The cell-to-cell signaling system was firmly established long before plants and animals split off from each other on the evolutionary path and it has remained basically the same ever since. This is called evolutionary conservation meaning the signaling system has been basically the same throughout evolution. All life is based on sending and receiving these signals. The messages we are concerned with in this book are the ones in humans and animals that come from the endocrine system, called hormones.

When you think about it, life is about messages. What I am referring to here are the natural chemical messages that come from our genes and become the instructions for the next generation: how to grow, how to develop, how to mature from fetus to adulthood. These messages are life itself.
                                                         -- J. P. Myers
 


THE BODY'S MESSENGER SERVICE
The signal-response mechanism is used in many different ways in the body. Our immune, nervous and endocrine systems all work through this cell-to-cell process. These systems control development and aging the way we grow from an embryo to a fetus to an infant to a child to a teenager to an adult, all the way to old age.

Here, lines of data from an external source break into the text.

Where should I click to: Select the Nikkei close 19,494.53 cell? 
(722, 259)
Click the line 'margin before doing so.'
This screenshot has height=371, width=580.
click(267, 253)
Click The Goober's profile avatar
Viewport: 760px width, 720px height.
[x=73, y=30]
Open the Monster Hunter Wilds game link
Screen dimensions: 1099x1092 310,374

The endocrine system, which is responsible for sending out hormonal signals, runs a very efficient messenger service. An endocrine gland sends out a small amount of a hormone carrying an important message. The hormone jumps on its trusty bicycle and rides through the bloodstream until it finds the correct address the cells of a specific organ or tissue (called target tissues) that are meant to receive the message. The hormone finds a place to park, called a receptor, located either at the cell surface or inside the cell, and delivers its message. The signal has been delivered from one cell to another.

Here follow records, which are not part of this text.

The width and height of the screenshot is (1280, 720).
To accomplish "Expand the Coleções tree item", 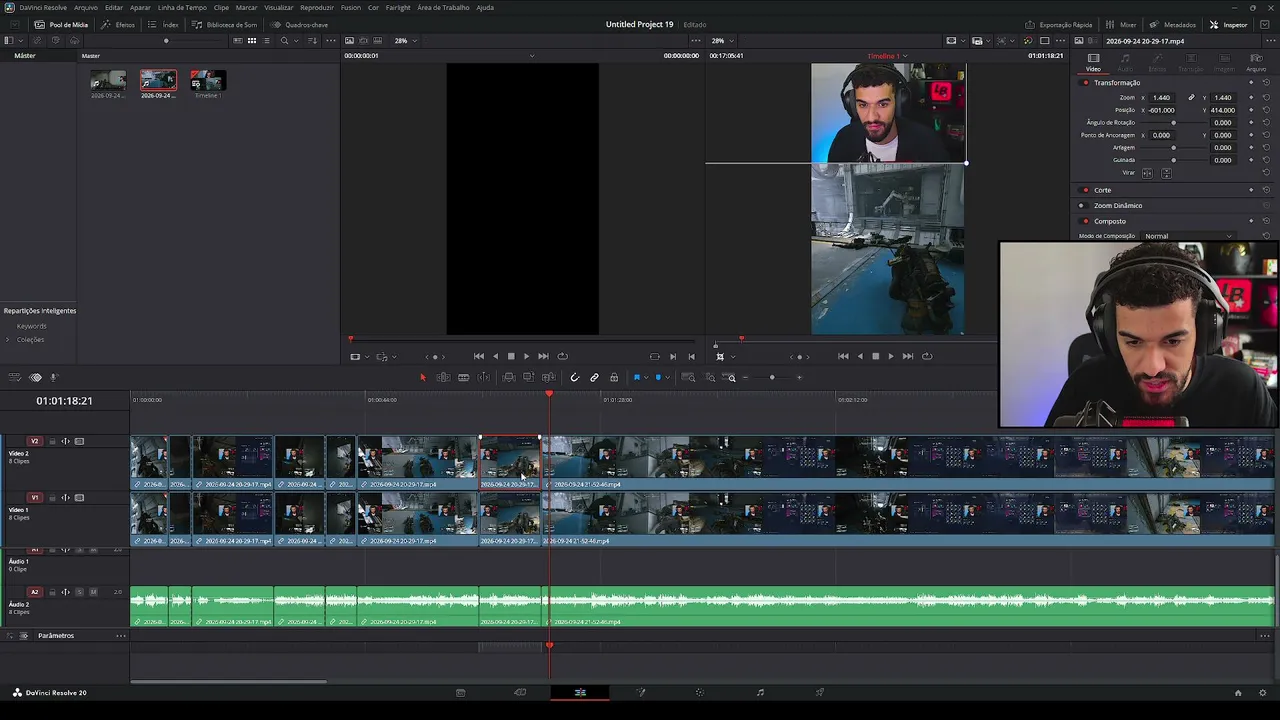I will coord(8,339).
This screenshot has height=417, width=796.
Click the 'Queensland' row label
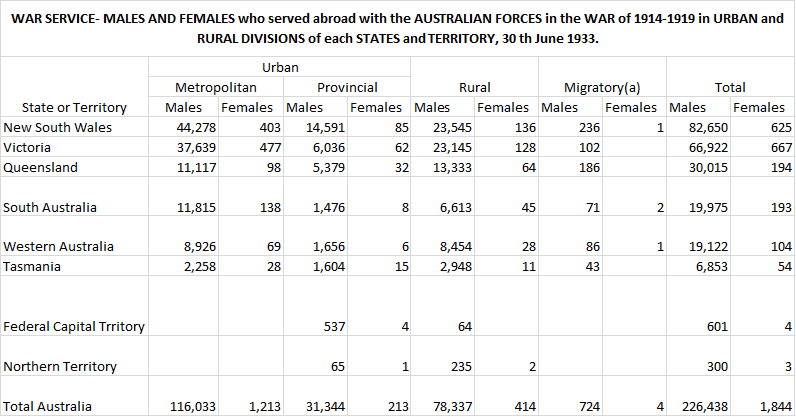pyautogui.click(x=38, y=166)
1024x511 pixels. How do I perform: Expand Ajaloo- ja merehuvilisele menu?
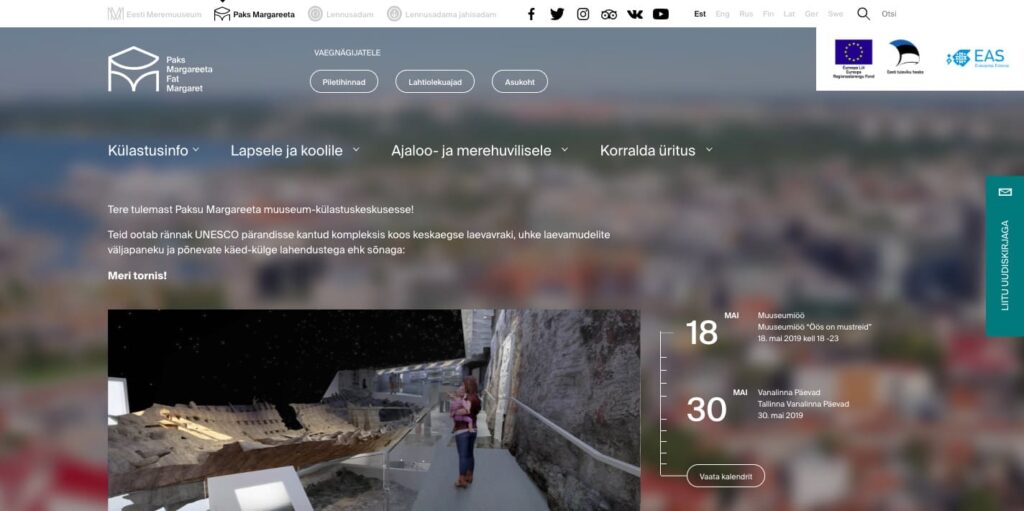pos(479,151)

Now there is a response. Central headquarters in the cell takes the message and runs with it. The message is copied and translated into orders which are sent to various parts of the body. For example, the pituitary is an endocrine gland that sends out a particular hormone signal which is received by the cells in the uterus and, in response, the uterus sheds its lining.You suddenly realize why your daughter has been eating candy bars and slamming doors for the past few days.


ANCIENT CELL PHONES
If the endocrine system is the body's messenger service, the hormone itself delivers the actual message.
Hormones "urge" the body to regulate, through the action of the genes, among other things:  
  • metabolism (the extraction of energy from nutrients),
  • sexual development and reproduction, o mental processes,
  • growth and maintenance, and many aspects of our development before birth.

Development is a word you will read frequently in this book. In humans and mammals, it refers to the growth and basic processes that take place, from the fertilization of the egg by the sperm through the entire step-by-step course of evolving into a mature living being. In a developing fetus, the endocrine system regulates cell division (growth) and organ differentiation (cell specialization) the basic processes that set the stage for who we will become and affects all parts of the body, including the brain.

It's a very competent and effective set-up. Messages are sent and received and the body complies with the orders contained in the messages. It's a system that's worked exceedingly well for a very long time.

Up until recently.



GETTING THE WRONG MESSAGE
For the last fifty years, man-made chemicals used in the external world have been entering our bodies, where they are participating in an age-old signal/response system that has not had time to adapt to these recently synthesized chemicals. Hormonal signals always used to come from inside our bodies or from natural substances, such as the estrogens in plants, that have evolved along with us.


Our bodies haven't had enough time to take into account these alien messengers, coming from outside our bodies, which are now pervasive in air, land, and water, and to make the necessary evolutionary changes that would protect us from these substances.

If something is wrong with the signal, the body will respond to the wrong message. In other words, an unnatural signal may create an inappropriate response. What science is discovering is that hormone disruptors can bind with receptors and send messages the same way our natural hormones can, but these particular messages can alter normal cell function and growth.

 In fact, hormone disruption may very well turn out just be the tip of the iceberg when we finally learn how chemicals from the environment are acting inside the integrated whole of our bodies. In a machine, if one part is damaged or altered, the functioning of the entire engine can be disrupted. If someone threw a wrench into the engine of your beautiful new Jaguar, chances are your automobile would have trouble. Likewise, an incorrect message sent by a chemical that mimics a hormone can tell the genes to turn on when they should be turned off, or vice versa. Creating a disturbance at any one point can throw things off balance anywhere else in the body.